School project back in business

Although he admitted there are still some issues to be resolved, Cayman Islands Education Minister Rolston Anglin acknowledged this week that work on the new John Gray High School was back on track.

school project

John Gray High School construction site in September.
Photo: Sherry Vanwey

The project contractor, Tom Jones International, who walked off the job on 25 September, returned to the John Gray work site on Thursday, 1 October following payment of some outstanding claims by government.

One of the key subcontractors, Caribbean Mechanical (High Schools Ltd.) 2008, has also returned to the site which is across from the University College of the Cayman Islands campus in George Town, the Caymanian Compass has learned.

Mr. Anglin said negotiations were still under way with Tom Jones International about some $15 to $17 million of work still in dispute in the John Gray project as well as the new Clifton Hunter school project in Frank Sound.
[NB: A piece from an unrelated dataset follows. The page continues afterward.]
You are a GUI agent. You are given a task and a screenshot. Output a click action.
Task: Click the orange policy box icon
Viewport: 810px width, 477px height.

‘Some of those have not even been looked at as yet,’ Mr. Anglin said, pointing out there were some 87 requests for change orders on the school projects. He said a construction expert had been hired on as a consultant to resolve those disputes as soon as possible. The two schools were originally expected to cost just under CI$120 million combined, exclusive of fixtures and furnishings.

A spokesman for the Tom Jones said earlier this month that the firm was hopeful all remaining project issues could be resolved.
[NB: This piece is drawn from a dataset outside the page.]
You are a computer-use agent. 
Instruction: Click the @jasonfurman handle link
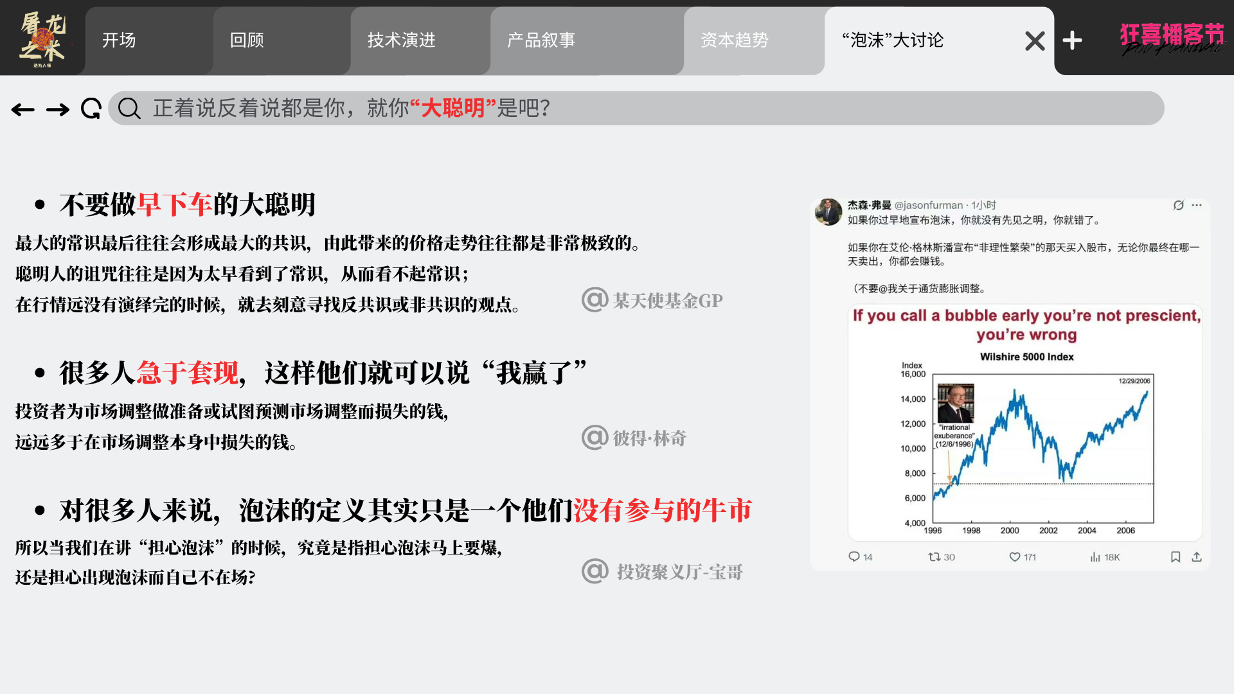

Even though work on the school projects has resumed, some concerns were expressed during Legislative Assembly’s Finance Committee about whether those two new schools would have adequate space to contain Cayman’s entire public high school population.

The new John Gray High School will house four separate student academies, each with the ability to house 250 students. The Clifton Hunter School will have three academies with the same capability.

However, Mr. Anglin agreed that the country’s public school population may increase sharply over the next year partly because the country’s population is increasing.

The economy might also be playing a role.

‘There have been an increasing number of students being transferred into government schools from the private school system,’ Mr. Anglin told the assembly Monday.

Originally, the Cayman Islands government had proposed to open three new high schools, with the third campus being in West Bay. The Beulah Smith High School would have allowed capacity for another 500 students.

Plans for the Beulah Smith campus had to be delayed because of budget shortfalls in the previous financial year.

Mr. Anglin said government was considering whether it would be feasible to open a fourth academy, to house an additional 250 students at the Clifton Hunter High School site. He estimated that might add some $7 million in costs to that construction project.

Former Education Minister Alden McLaughlin said student numbers ‘would not have been tight at all’ under the initial proposal being considered by the previous People’s Progressive Movement government.

‘But I believe everyone in the country will understand there are serious challenges on government’s ability to finance these projects,’ Mr. McLaughlin said.

Backbench MLA Cline Glidden, Jr. also pointed out during Finance Committee that there had apparently been no model or estimates done for what the recurring or operating costs of the two new high schools would be once they opened.

‘We can safely assume that (model) doesn’t exist?’ Mr. Glidden asked.

‘The member’s assessment is an accurate one,’ Mr. Anglin said.